Here's some REAL MONEY:
(8) Backwardation: When the nearby contract sells for more than the far contract (generally due to tight supplies). Note: while there is "a Keynesian debate" over what is normal, most accept that the far contract should be priced higher. In any spread, you're trying to buy the cheap and sell the expensive. I have not yet seen the book discuss backwardation (I'm jumping around by trade date), but if it did I'm sure the book would say "If a market is in backwardation, you get to buy the expensive while it is cheap and sell the cheap while it's expensive"! Confused (LOL)? In the book's "Buy Dec soybean oil/Sell Aug" table (p158), which is 100% correct (all trades were profitable), I noticed that the most profitable spreads where those where the entry price started out as a negative (i.e. backwardation). Total profit of 20 spreads is $4854, but the seven "negative" (backward) spreads generated $3822. In other words, trading this spread ONLY when the spread starts in backwardation generates a per trade profit of $546 vs. the other 13 averaging $79 per trade. Huh! Wow! I have noticed more examples where backwardation is a big factor in generating profits (corollary: Spread all backward markets?).

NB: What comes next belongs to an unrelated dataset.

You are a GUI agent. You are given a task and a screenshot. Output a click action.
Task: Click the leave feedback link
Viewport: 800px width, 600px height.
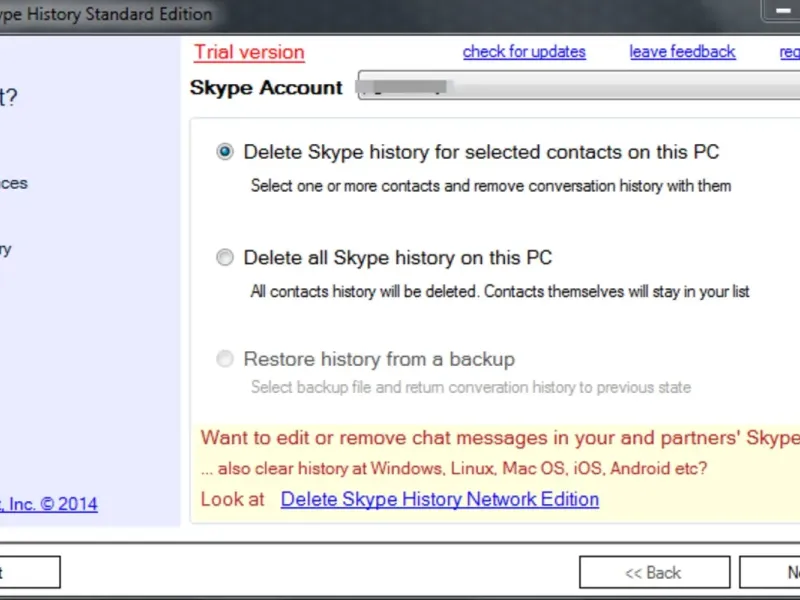[x=682, y=52]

The truth be told, I love this book, but not for the writing and only somewhat for the trade ideas. The seasonal insight is worth its weight in gold (still LOL!). But the greatest value I received from the book came, counter intuitively, because it is so poorly written. It made me think - and work - and in doing so I have gained invaluable insight (I'm NOT giving you ALL my insights, aka "trade" secrets).
Remember, trading futures is not easy and few people actually make money doing so. This book should help you - but it's not a system to be traded blindly. With all due respect to Eric, if trading futures was this easy, it would have been arbitraged away by now (and this is not a pun, this is serious business). Rather, it's a starting point, a reference. I believe this book will help my trading (I'm still analyzing) and I believe it can help yours.